At least it was in the religion section
In today’s Missoulian:
The science of God
It’s a review of Finding God in the Questions by Timothy Johnson. It seems pretty silly:
Could all this have appeared by accident? Yes, says Johnson, if there was enough time. But the actual question is whether that’s at all probable, which he doubts. And if there’s design, there must be a designer – or capital-D Designer.
Johnson quotes Sir Fred Hoyle, the eminent astrophysicist who compared random accidents producing higher organisms with the odds that “a tornado sweeping through a junkyard might assemble a Boeing 747.”
Hoyle is debunked here. Citing that statistic is enough to cast doubt on the usefulness of this book.
Johnson disputes those who think Darwin’s theory of evolution removed the need for a Creator as an explanation. Evolution minus God, Johnson concludes, cannot say how living cells developed from nonliving chemicals. Evolution explains only organisms that already exist.

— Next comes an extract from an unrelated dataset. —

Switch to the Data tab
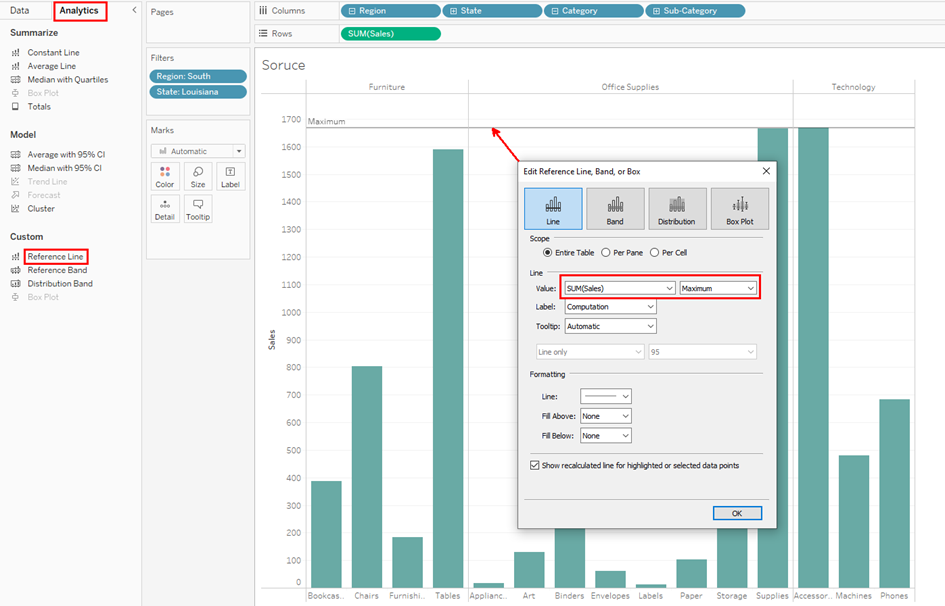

Of course, this is true. It’s hard to see how he presents it from the article, but evolutionary theory doesn’t purport to explain how life originated, just how we got to this point. Abiogensis does. I knew this even when my knowledge of evolution was very limited.
Johnson finds further support for God in two obvious realities about human existence: our inborn moral conscience and need for relationships.
This is….dumb.
Didn’t Darwin write “The ORIGIN of Species,” which in turn led to the theory of natural selection or evolution? If I’m missing the finer points, let me know. Isn’t “origin” implied in the theory of evolution? We’re talking about how life began, are we not?
No, it’s not implied at all. The “origin” in Darwin’s book (I’m assuming, I haven’t read it) is referring to what it specifically says, the origin of “species” not “life,” meaning it purports to explain how life evolved from lower forms into the complex forms and the divisions we label species. Something along that line, anyway.
Look at it this way: Say there is a god and he created life which was say, bacteria and we evolved up from there. That is perfectly consistent with the theory of evolution, though not of the current theory of abiogenesis, which is much more speculation that evolution. Evolution does not depend on a certain way life first formed, just that it did. Which, I think we can agree on.
Sorry for the late response, if you even see this.